(Der Stellvertreter [de])
France / Germany / Romania / USA 2002
d: Constantin Costa-Gavras
ARD TV (Region 0 de)
sc: Costa-Gavras, Jean-Claude Grumberg
c: Patrick Blossier (Color)
e: Yannick Kergoat
pd: Ari Hantke
m: Armand Amar
p: Claude Berri (K.G. Productions [fr] / KC Medien [de] / Katharina / Le Studio Canal+ [fr] / MediaPro Pictures [ro] / Renn Productions / TF1 Films Productions [fr])

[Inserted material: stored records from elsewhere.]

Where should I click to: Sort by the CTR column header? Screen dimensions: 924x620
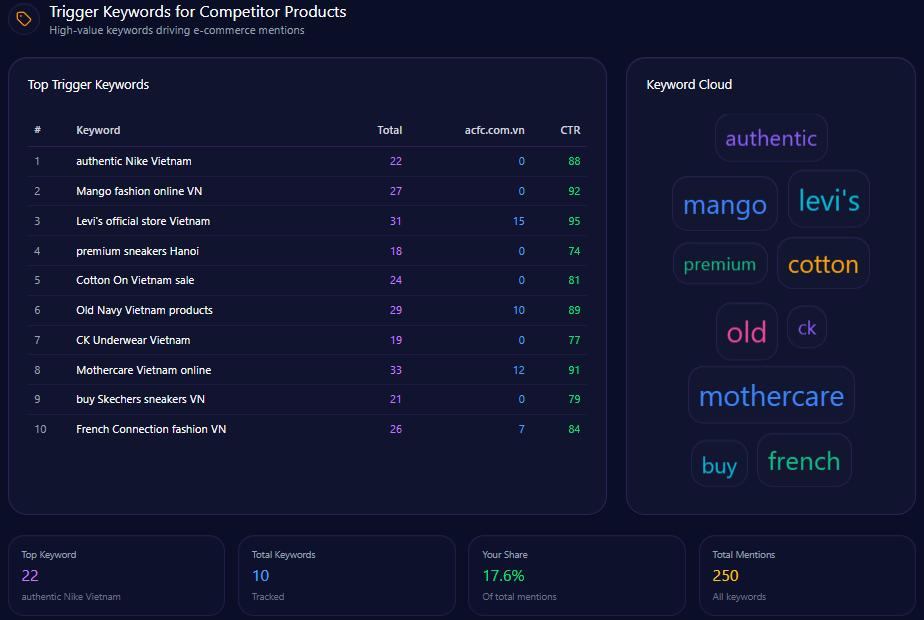(x=570, y=130)
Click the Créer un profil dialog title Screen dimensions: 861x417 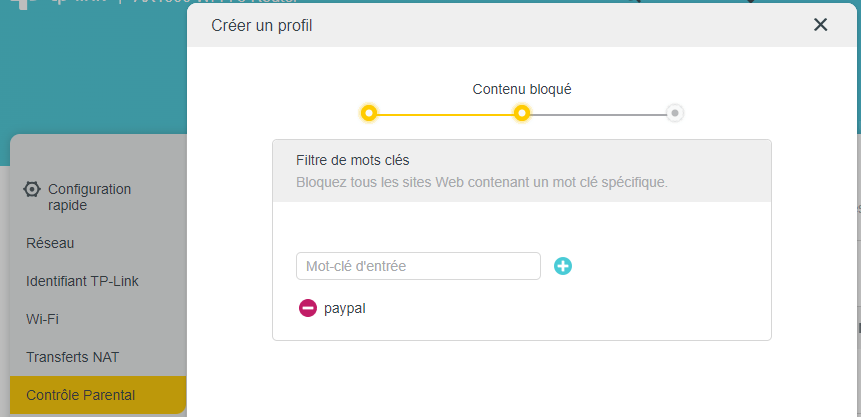coord(262,25)
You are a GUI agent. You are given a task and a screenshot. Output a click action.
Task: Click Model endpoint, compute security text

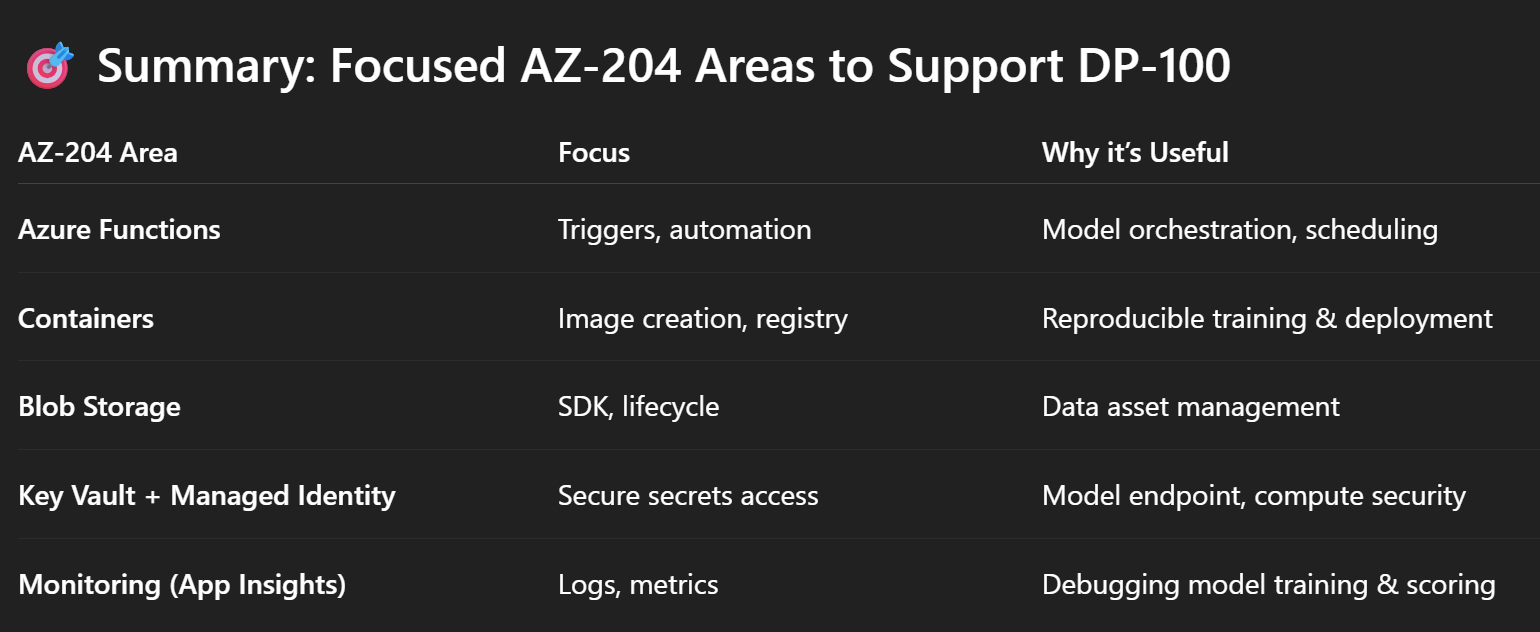pos(1254,495)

w: Ulrich Tukur, Mathieu Kassovitz, Ulrich Mühe, Michel Duchaussoy, Ion Caramitru, Marcel Iures, Friedrich von Thun, Antje Schmidt, Hanns Zischler, Sebastian Koch, Erich Hallhuber, Burkhard Heyl, Angus MacInnes, Bernd Fischerauer, Pierre Franckh
pr: 13 Feb 2002
rt: 123:09 (+4%PAL= 128) min (OL: 132 min)
dvd-rl: 02 Mai 2005
ar: 1.78:1 (4:3 Letterboxed Widescreen)
sd: German MPEG-1 2.0 Stereo
st: --
supp: --
An adaptation of Rolf Hochhuth's "The Representative" (1963), a free-verse play about the man who created Zyklon-B gas, but then failed to persuade the Vatican to denounce the Nazis' genocidal use of it. Its critique of papal inaction isn't righteously denunciatory so much as disconsolately aware that power prefers to deal behind closed doors. As a Holocaust movie, this follows recent convention in focusing on individuals tilting against the Nazi machine. Its protagonist Kurt Gerstein (Tukur) is a fraught, compromised character who continues his work for the regime in order to bear testimony to the Vatican and other unresponsive authorities. But the story introduces a more heroic parallel in the fictional figure of Kassovitz's papal delegate, who counters his elders' caution with, finally, mere desperate gestures. Costa-Gavras' direction is sometimes stolid and rarely more than pictorial, though he finds telling drama in a few scenes.